Hi Mooroo
The bulk of our exports to China are raw materials. Any prolonged trade war between the world's 2 most significant economies may impact these sectors badly if overall demand is reduced.
Gainers? The tariffs may benefit some agricultural commodity exports to China by providing a price advantage over US alternatives. However with a dry summer predicted I don't think anyone will be crowing.
Compliance issues: Trump does not get it that most manufactured products have multiple global inputs and it is often impossible to accurately assign country of origin percentages to most of it.
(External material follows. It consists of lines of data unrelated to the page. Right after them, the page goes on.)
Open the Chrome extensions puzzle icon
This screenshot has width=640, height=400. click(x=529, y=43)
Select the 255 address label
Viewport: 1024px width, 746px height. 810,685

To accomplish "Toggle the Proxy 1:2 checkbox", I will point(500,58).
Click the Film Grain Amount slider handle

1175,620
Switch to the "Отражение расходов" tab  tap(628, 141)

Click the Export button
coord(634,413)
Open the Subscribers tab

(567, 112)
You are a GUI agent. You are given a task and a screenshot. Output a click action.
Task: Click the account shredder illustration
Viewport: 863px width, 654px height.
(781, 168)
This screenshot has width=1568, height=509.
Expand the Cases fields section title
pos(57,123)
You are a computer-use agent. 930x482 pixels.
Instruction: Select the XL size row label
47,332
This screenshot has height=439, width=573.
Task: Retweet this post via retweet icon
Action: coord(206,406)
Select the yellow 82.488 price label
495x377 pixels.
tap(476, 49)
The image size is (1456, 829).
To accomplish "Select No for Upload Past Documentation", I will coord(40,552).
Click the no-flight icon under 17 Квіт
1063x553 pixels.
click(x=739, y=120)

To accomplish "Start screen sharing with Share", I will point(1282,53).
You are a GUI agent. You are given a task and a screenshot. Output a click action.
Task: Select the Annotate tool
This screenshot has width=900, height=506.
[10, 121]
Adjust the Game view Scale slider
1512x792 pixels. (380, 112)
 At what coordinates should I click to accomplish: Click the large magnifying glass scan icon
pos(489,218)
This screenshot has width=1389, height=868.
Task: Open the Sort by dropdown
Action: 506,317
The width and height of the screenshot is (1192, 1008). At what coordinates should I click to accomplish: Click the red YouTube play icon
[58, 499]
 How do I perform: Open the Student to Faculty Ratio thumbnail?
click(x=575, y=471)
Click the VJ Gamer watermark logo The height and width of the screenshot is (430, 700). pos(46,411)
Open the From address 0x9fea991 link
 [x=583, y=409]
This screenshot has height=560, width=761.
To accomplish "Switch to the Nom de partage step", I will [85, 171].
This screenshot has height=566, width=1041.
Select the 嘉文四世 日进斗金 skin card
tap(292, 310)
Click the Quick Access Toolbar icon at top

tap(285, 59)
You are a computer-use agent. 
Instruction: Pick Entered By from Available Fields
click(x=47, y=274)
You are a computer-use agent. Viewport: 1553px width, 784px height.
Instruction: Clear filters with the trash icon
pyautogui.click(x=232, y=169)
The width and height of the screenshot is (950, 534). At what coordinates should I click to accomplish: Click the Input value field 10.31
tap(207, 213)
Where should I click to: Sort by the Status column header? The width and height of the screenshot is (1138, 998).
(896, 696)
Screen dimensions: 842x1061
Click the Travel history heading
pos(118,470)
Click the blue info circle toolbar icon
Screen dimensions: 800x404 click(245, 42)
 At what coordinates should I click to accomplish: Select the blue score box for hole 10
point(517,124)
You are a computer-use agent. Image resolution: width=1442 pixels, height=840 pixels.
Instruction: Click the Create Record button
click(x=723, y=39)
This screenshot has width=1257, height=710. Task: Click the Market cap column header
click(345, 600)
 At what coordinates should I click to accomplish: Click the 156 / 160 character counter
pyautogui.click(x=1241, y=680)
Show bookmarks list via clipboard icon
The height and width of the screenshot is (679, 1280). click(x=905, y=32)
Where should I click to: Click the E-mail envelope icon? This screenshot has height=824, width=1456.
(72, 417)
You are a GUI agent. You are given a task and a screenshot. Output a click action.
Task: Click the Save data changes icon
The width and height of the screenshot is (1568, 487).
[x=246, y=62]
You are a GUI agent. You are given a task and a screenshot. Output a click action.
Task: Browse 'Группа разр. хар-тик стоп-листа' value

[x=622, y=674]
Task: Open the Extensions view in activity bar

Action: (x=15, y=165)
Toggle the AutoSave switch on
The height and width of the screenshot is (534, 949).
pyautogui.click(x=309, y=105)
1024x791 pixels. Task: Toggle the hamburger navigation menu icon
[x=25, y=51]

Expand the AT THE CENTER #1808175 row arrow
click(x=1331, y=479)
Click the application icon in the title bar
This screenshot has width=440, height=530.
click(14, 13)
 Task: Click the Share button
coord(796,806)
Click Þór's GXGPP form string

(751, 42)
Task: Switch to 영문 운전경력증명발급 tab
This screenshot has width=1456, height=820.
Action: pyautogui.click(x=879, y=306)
A concept may be developed in the UK, teams in Mumbai and Sydney may fine tune it, IP rights may then be partially sold to a US company, off the shelf bits and pieces may be sourced from Mexico, Taiwan and China, final assembly happens in China and Vietnam from where it is sent to multiple points for badging, packaging and distribution to wholesalers including on-line distributers all over the place. 10% of the cost may relate to specific in-country advertising campaigns. The whole bi-lateral tariff idea is a f8%&n nonsense.
It will be very easy for Chinese manufacturers to ship key (completed) parts for say a mobile phone to Vietnam or Indonesia where the screen and back can be clicked on and some badging applied for export to the US. Where did the phone come from? Maybe a dozen countries were involved in the development and manufacture of the hardware and software so who would know?